Our first Twitter Conference was a huge success! We had 56 official ‘speakers’ and 233 conference participants posted on Twitter using the hashtag #CEEDTC2018, generating 547 individual conference talks’. Impressively, the conference had an audience reach of almost 600,000 people.
The Twitter Conference has been a great opportunity to begin a new and meaningful environmental decision science conversation while planting the seeds for new research partnerships and collaborations around the world. It has also been a great opportunity to lead by example, by hosting an online conference that did not generate any travel-related emissions. #CEEDTC2018 also allowed the latest research to be free and accessible to anyone, anywhere on earth with an internet connection.

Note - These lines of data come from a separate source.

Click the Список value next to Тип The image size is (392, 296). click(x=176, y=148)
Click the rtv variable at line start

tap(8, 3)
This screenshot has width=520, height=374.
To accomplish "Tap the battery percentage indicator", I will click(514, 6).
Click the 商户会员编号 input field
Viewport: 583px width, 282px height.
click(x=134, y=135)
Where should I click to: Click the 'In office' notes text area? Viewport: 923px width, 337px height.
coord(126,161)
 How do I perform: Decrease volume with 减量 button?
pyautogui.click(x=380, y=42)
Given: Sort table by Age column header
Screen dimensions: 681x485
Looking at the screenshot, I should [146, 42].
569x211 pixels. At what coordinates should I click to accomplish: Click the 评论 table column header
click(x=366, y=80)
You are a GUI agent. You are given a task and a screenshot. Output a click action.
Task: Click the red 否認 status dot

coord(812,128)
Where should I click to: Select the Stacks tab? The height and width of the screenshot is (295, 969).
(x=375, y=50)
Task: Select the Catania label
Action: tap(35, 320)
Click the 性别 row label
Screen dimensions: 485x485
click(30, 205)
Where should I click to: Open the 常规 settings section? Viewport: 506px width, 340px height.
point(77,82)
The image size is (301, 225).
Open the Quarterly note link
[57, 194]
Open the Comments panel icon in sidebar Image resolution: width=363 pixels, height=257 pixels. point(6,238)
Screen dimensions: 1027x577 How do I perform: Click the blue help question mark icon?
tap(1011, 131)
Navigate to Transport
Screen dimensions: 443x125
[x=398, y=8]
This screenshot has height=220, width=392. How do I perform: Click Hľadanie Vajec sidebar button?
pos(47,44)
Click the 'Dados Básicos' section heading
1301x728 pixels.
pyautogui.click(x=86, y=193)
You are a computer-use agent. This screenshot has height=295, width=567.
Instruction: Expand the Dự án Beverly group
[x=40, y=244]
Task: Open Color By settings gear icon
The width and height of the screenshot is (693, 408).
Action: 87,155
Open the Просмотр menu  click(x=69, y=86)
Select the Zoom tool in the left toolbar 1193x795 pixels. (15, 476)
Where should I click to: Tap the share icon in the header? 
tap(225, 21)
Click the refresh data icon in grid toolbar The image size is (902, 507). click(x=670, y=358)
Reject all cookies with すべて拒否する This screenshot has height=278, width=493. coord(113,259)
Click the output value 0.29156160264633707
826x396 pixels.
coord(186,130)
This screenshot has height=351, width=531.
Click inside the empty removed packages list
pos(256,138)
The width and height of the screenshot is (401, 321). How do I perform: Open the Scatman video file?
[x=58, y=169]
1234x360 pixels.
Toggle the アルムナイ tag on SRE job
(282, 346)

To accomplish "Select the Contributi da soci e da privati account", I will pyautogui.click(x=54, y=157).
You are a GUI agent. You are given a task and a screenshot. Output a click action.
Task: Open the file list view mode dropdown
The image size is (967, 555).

I’d like to thank Hannah Fraser, Casey Fung, Stephanie Avery-Gomm, Rachel Friedman, Michelle Baker and Kathy Avent, along with all of the CEED community, our collaborators and
new connections for engaging in the event. We ran it as an experiment (after being prompted by an editorial by Hannah in Decision Point #101 and following the example shared with us
by Stephanie Avery-Gomm on how the World Seabird Union has run their Twitter conference) and I think we have demonstrated it’s an idea with legs.
Of course, face-to-face (in person) conferencing is important for building relationships and growing networks. Indeed, if you’re going to spend those extra resources by turning up in person, then you really should be making sure you realise the many opportunities these conferences offer. CEED has put a lot of effort into bringing people together in order to add value to our science, and some of the fruits of this are on display in several places in this issue of Decision Point.
CEED was a co-sponsor of this year’s Boden Conference on ecological surprises and rapid collapse of ecosystems at the Shine Dome in Canberra earlier this year. Several exciting collaborations are expected to emerge from this gathering. And I’d like to acknowledge Justine Shaw and Dana Bergstrom’s efforts to achieve gender balance in the audience while also including many early career researchers (ECRs) in the invitee list. This sets a great example for all conference organisers. (The Red List of Endangered Ecosystems was an important theme underlying many of the discussions at this Boden meeting – a topic of several CEED supported workshops over the years.)
And CEED was also a co-sponsor of MOBSYM (Mathematics of Biological Systems Management Symposium) at Melbourne Uni in April. Many good conversations were held over many strong cups of coffee at this event, and we’re hopeful some of those conversations will lead to major new research endeavours. This was more than just a meeting of mathematicians; it also brought together a mob of mathematics-based organisations. Besides CEED there was PRISM, CEBRA and ACEMS (see our story on page 11 if any of these acronyms are new to you). An important take-away message from this event is that maths underpins good science, management and policy. Hat’s off to CEED ECR Chris Baker for leading this initiative and bringing several research centres together for the event.
In this issue of Decision Point we’re also running a couple of stories on biodiversity in our city spaces. Nathalie Butt discusses how city managers planning for climate change really should be incorporating biodiversity conservation in their plans (but unfortunately, most don’t). It’s a great story (and an excellent analysis) but what you probably aren’t aware of is that this collaborative research was the result of a CEED conference on human impacts of climate change.
Indeed, so many of CEED’s most influential research outputs began as conversations at conferences and workshops, often over a coffee or a meal outside of the organized talks. But, as is usually the case in science, the formal outputs often take years before they see the light of day. Which means, given the many conferences CEED has helped run this year, that many exciting research findings are in the pipeline.